In a significant initiative, the Ulster Unionist leader, Mr David Trimble, has held out the prospect of restoring the executive in the North, provided the IRA convincingly demonstrated its commitment to exclusively peaceful and democratic means.
The former First Minister refused to go into specifics on his offer to consider a renewed attempt to reinstate the institutions suspended on February 11th, but he appealed for republican leaders to engage in genuinely serious discussions on the matter.
The UUP leader gave an extensive briefing to reporters at the National Press Club in the US capital yesterday morning under the heading, "On the Last Lap of the Northern Ireland Peace Process".
"At the moment the tactical posture of republicans appears to be one of disengagement," he said. If the institutions were to be restored, he would have to persuade his party colleagues that this time things would work.
"Inevitably people are going to say to me, `it didn't work last time, why do you think it's going to work this time?' and at the moment, I have no answer to that question."
The republican leadership had to give a clear and credible answer this time. "We can't rely as we did last time on ambiguous language; we can't rely simply on expectations or hopes."
He continued: "I am prepared to recommend to my party that we try again. I am prepared to go back to the party and say `let us have a fresh sequence', but I can't do that just simply in the abstract, I can only do that in circumstances where there is good reason to believe that this time it will work, and at the moment I am not in a position to do that.
"But it would be oh so easy for the republican movement to make it clear that it is going to work, not just putting the institutions in place and forming the executive but the fundamental assumption on which the agreement is based, namely that people who hitherto have been involved in paramilitarism and terrorism are going to put that behind them on a permanent basis, that the war is over and there will never be recourse to violence again, and to say that in a manner that carries conviction and to show by their actions that they are actually putting that into effect.

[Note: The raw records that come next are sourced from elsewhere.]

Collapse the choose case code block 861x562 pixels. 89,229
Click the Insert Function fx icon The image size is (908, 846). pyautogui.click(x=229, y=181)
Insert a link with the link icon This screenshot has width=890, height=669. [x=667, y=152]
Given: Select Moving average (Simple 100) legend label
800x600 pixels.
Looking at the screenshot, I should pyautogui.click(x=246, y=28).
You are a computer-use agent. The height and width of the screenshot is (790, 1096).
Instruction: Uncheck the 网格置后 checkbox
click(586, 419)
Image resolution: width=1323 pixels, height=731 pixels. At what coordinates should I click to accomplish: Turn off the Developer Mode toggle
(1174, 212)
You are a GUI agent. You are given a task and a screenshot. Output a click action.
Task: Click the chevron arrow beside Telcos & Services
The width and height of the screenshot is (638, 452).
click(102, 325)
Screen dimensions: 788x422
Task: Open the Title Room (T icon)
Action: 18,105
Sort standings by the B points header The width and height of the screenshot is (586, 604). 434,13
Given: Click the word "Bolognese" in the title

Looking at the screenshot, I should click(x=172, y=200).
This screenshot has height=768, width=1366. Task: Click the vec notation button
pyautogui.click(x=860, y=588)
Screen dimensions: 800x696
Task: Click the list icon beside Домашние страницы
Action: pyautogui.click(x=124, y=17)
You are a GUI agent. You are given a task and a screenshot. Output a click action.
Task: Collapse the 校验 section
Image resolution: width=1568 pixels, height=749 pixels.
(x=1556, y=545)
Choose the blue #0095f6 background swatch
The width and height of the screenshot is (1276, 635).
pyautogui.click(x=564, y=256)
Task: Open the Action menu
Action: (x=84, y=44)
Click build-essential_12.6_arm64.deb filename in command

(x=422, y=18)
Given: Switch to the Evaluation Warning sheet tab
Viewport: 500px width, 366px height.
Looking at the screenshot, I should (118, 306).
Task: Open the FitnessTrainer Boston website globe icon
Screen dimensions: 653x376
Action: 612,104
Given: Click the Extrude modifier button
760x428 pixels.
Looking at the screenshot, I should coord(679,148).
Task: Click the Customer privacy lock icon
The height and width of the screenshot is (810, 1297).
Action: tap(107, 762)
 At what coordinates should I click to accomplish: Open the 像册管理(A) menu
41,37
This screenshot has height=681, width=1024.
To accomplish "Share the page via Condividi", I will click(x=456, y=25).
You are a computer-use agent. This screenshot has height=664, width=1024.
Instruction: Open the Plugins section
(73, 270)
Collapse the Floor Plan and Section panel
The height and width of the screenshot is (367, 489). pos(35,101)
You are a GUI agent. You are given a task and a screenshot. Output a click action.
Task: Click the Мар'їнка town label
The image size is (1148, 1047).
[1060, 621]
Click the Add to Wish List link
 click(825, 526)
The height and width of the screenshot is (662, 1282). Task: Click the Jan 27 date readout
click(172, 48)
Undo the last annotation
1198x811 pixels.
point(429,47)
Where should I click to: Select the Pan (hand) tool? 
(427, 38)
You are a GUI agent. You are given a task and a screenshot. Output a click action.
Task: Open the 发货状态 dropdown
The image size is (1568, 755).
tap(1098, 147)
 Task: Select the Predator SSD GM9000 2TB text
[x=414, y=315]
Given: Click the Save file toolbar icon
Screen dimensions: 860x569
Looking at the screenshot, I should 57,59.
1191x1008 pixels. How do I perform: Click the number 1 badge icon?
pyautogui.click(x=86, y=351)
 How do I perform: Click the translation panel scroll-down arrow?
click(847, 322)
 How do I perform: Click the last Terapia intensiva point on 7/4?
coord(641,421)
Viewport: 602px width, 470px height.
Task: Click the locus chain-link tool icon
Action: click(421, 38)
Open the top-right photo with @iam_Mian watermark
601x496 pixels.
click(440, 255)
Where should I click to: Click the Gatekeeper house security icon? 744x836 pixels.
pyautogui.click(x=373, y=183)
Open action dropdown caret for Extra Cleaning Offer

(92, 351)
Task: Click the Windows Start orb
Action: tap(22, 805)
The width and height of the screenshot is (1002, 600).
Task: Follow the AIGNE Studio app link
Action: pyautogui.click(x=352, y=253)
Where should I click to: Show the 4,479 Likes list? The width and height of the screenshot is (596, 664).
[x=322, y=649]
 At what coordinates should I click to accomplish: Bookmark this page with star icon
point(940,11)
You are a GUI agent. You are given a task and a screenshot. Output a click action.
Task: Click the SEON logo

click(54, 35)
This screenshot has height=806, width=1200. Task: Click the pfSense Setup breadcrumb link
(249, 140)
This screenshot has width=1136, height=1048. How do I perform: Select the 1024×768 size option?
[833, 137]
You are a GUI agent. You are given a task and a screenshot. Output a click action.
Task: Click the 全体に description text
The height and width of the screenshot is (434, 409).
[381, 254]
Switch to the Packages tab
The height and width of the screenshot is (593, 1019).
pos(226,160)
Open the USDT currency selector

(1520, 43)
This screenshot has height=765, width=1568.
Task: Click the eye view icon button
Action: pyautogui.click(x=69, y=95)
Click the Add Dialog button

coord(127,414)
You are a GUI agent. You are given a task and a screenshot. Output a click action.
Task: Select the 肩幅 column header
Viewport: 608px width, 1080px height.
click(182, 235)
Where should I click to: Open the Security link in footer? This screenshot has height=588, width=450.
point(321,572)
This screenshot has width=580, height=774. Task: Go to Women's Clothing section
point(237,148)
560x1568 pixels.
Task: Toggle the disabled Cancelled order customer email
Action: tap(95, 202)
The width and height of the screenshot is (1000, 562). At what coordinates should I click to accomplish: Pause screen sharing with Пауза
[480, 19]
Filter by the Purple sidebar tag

"A mere assertion which isn't reflected in terms of people's actions isn't going to carry credibility." Asked if a declaration by the republican movement that the "war" was over would be enough, Mr Trimble replied in careful terms: "Obviously it would be significant if they were, even just to say that in their view, the conflict is over."
He added that such a statement would need to have credibility, and actions spoke much louder than words. The question was an abstract one at the moment because republicans "are not saying anything to us about what they might do, what they could do, what they want to do".
Republicans had "got to get back to the table" so that the detail of a fresh sequence of events could be explored.
"There is a bit of a problem about good faith, in a situation where we thought people were dealing with us in good faith and then we found that they did absolutely nothing in the crucial period towards fulfilling the expectations that they had created.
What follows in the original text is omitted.